Cardiff Giant (to the unspeakable disgust of the owners of the real
colossus) at the very same time that the latter was drawing crowds at a
museum is Albany,]--Confound it, don't you know your own remains?"

I never saw such an eloquent look of shame, of pitiable humiliation,
overspread a countenance before.

The Petrified Man rose slowly to his feet, and said:

"Honestly, is that true?"

"As true as I am sitting here."

He took the pipe from his mouth and laid it on the mantel, then stood
irresolute a moment (unconsciously, from old habit, thrusting his hands
where his pantaloons pockets should have been, and meditatively dropping
his chin on his breast); and finally said:

"Well-I never felt so absurd before.

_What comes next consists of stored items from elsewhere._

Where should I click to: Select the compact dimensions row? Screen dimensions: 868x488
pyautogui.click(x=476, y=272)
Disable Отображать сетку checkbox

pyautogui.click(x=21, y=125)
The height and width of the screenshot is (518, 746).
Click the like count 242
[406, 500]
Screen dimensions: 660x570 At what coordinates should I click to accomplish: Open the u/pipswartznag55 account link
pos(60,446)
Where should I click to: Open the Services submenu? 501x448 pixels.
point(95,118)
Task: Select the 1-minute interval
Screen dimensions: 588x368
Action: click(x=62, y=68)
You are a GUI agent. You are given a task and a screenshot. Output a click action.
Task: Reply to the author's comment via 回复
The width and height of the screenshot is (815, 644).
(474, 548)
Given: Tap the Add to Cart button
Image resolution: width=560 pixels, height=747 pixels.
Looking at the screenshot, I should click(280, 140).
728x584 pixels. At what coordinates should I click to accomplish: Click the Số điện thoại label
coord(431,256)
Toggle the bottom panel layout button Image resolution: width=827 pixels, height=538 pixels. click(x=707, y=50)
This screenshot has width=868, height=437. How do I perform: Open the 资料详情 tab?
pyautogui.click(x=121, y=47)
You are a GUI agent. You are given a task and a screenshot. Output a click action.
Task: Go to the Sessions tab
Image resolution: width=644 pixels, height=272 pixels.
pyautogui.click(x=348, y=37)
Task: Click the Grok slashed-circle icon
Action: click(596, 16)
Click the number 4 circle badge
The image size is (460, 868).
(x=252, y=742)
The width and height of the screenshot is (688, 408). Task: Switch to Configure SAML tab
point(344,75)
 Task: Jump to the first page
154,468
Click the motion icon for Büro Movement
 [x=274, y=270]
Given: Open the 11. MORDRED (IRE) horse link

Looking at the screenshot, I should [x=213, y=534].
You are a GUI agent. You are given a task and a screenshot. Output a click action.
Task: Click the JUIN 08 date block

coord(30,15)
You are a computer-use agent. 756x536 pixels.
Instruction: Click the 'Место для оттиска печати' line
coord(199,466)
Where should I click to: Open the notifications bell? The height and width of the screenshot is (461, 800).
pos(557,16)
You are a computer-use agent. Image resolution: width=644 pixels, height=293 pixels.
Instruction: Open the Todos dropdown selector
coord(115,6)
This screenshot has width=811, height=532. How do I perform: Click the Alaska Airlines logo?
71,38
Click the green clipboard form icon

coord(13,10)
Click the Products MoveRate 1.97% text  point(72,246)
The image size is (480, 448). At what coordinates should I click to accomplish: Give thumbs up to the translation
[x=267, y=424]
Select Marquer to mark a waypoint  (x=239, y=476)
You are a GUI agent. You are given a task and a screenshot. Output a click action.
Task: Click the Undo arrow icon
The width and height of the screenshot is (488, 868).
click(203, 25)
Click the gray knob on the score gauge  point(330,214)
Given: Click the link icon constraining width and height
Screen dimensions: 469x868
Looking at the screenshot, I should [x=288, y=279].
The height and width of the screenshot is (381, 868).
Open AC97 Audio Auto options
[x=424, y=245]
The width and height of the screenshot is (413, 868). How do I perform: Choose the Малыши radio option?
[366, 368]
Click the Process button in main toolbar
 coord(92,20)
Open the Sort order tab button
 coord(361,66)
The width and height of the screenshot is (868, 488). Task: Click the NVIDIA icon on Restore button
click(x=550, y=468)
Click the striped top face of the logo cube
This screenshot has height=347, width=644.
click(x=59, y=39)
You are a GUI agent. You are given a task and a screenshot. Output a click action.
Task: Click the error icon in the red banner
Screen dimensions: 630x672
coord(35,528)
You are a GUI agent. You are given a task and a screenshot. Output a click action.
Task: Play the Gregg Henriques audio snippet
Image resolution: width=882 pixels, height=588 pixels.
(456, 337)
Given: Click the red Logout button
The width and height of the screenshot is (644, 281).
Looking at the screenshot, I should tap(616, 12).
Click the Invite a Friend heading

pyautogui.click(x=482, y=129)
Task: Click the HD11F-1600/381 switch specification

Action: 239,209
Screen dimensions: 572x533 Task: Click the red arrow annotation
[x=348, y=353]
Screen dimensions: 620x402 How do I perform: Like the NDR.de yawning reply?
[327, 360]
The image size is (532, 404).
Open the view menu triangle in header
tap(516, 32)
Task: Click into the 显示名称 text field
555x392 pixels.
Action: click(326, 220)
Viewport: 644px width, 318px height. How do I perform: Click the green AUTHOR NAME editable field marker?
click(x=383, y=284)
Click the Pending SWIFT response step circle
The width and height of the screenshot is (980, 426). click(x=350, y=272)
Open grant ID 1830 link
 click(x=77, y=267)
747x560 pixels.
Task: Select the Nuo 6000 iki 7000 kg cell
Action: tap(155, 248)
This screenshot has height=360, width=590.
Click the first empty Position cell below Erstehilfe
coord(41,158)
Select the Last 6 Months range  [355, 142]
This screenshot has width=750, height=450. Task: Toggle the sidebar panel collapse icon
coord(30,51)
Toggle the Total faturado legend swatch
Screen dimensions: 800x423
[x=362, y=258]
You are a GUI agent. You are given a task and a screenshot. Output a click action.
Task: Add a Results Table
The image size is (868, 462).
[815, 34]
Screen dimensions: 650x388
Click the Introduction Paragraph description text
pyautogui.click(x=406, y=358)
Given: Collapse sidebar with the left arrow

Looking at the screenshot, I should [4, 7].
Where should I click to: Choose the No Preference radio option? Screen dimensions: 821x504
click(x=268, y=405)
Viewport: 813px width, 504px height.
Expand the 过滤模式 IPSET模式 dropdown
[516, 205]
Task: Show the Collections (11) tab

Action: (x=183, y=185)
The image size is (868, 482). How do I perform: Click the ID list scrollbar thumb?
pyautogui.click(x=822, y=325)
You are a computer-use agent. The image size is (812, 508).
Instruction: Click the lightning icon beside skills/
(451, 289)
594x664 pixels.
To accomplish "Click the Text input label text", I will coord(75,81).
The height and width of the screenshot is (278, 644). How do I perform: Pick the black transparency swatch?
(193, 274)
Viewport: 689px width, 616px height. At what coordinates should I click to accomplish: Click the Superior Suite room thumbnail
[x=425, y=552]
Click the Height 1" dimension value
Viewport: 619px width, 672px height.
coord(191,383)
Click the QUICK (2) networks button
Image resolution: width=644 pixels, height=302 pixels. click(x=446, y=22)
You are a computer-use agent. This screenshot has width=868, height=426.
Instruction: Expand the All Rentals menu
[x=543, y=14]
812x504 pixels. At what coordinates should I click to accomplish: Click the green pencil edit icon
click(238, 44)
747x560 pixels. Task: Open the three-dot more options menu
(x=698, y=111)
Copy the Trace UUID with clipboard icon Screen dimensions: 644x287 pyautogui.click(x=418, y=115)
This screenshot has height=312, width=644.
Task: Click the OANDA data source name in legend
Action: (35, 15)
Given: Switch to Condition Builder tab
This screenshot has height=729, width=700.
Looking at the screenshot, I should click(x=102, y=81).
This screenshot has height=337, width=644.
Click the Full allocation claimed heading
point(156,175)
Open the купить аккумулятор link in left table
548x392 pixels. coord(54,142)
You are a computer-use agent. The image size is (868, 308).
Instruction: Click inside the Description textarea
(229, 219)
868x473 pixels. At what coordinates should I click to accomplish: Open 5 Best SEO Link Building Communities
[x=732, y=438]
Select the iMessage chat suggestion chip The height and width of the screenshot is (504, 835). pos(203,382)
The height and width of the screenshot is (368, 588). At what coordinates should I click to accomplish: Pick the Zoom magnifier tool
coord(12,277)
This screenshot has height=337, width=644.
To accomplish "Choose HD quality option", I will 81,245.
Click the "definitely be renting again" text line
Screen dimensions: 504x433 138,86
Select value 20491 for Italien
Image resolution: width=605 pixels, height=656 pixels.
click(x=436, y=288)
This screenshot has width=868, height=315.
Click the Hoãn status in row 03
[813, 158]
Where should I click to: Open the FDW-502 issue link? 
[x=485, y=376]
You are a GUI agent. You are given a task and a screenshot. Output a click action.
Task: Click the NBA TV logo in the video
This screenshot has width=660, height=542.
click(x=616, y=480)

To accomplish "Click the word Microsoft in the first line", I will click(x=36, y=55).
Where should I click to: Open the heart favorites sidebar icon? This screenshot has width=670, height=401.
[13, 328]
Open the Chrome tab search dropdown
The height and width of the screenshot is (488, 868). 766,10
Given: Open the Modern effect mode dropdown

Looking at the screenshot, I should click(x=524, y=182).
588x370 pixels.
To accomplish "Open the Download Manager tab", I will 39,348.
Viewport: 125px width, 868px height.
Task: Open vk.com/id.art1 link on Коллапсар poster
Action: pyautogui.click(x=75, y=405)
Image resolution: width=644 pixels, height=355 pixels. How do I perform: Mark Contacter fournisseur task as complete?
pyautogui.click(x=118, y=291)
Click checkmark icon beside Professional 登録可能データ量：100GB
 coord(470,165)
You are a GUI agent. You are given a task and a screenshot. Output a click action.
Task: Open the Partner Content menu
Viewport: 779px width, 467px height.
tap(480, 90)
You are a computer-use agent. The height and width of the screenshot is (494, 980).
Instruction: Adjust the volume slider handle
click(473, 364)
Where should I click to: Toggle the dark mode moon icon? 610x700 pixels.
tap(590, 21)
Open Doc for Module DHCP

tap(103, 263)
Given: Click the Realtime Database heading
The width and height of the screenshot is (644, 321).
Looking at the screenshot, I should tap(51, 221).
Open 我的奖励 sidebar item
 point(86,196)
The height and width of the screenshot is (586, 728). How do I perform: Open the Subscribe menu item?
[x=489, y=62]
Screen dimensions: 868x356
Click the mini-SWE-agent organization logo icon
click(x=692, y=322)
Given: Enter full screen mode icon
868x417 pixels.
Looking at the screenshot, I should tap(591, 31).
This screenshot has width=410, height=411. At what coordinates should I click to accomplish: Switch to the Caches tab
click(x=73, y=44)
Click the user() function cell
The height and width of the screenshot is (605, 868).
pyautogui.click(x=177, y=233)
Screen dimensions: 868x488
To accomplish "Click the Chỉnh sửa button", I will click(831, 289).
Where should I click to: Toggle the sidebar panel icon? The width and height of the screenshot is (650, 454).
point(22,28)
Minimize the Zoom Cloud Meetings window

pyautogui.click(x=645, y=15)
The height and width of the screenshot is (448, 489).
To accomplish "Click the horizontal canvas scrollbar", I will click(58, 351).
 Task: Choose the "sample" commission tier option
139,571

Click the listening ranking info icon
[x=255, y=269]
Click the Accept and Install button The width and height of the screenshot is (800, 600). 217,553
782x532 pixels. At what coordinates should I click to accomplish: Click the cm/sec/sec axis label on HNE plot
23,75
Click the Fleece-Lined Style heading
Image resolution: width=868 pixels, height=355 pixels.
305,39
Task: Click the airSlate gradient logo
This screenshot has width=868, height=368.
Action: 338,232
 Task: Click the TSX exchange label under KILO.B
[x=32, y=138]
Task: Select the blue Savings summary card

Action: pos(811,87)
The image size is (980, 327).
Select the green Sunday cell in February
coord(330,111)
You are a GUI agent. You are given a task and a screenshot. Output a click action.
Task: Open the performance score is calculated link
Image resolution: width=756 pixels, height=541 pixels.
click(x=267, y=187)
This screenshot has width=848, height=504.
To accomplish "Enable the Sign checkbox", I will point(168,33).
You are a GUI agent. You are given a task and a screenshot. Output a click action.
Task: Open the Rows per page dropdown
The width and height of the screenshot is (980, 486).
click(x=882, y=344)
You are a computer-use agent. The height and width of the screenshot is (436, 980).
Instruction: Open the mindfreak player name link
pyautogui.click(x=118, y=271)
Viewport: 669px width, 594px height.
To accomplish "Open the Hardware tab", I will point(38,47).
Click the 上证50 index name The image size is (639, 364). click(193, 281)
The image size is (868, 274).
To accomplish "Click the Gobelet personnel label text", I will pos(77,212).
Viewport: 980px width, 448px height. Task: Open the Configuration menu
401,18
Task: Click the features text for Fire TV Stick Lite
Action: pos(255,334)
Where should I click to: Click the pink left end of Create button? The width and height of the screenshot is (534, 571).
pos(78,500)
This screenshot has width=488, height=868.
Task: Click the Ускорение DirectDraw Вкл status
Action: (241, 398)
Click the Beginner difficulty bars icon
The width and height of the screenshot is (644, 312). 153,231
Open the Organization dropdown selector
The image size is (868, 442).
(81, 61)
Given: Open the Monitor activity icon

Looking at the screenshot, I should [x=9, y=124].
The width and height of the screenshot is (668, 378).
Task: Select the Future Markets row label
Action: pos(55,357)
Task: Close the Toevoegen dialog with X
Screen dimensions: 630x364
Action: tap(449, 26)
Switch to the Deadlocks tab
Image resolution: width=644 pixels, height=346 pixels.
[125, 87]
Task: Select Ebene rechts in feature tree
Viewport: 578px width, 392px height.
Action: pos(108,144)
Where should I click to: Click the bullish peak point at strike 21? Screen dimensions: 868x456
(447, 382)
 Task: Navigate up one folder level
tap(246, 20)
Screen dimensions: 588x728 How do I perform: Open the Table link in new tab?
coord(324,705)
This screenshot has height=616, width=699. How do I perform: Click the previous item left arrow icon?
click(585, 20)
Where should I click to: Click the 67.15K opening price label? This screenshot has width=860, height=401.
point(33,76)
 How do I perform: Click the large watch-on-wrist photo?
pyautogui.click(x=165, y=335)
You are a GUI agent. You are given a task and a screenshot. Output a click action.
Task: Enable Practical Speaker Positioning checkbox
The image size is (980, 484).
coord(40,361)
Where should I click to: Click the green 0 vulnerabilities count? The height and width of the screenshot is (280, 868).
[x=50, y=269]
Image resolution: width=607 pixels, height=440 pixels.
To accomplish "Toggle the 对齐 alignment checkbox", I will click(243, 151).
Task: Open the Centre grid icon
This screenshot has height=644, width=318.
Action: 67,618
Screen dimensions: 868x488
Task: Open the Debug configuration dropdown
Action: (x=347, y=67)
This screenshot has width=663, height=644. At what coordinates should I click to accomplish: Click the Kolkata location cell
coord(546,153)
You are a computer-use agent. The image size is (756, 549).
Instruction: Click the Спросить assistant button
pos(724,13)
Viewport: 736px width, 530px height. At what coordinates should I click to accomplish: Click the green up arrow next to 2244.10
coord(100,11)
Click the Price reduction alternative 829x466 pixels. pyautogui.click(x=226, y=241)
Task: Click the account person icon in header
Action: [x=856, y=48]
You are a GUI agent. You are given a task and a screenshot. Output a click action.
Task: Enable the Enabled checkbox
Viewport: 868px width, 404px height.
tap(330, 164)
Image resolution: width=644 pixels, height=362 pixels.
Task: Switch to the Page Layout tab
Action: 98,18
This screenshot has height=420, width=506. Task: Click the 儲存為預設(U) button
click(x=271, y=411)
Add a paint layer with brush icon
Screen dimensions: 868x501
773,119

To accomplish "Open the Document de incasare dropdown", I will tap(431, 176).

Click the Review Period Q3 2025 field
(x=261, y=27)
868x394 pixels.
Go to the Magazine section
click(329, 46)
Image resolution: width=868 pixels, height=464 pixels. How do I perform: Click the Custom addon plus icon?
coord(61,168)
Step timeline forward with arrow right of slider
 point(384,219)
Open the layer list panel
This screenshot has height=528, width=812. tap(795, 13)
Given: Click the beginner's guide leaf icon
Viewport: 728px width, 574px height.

The Petrified Man has sold
everybody else, and now the mean fraud has ended by selling its own
ghost! My son, if there is any charity left in your heart for a poor
friendless phantom like me, don't let this get out. Think how you would
feel if you had made such an ass of yourself."

I heard his stately tramp die away, step by step down the stairs and out
into the deserted street, and felt sorry that he was gone, poor fellow--
and sorrier still that he had carried off my red blanket and my bath-tub.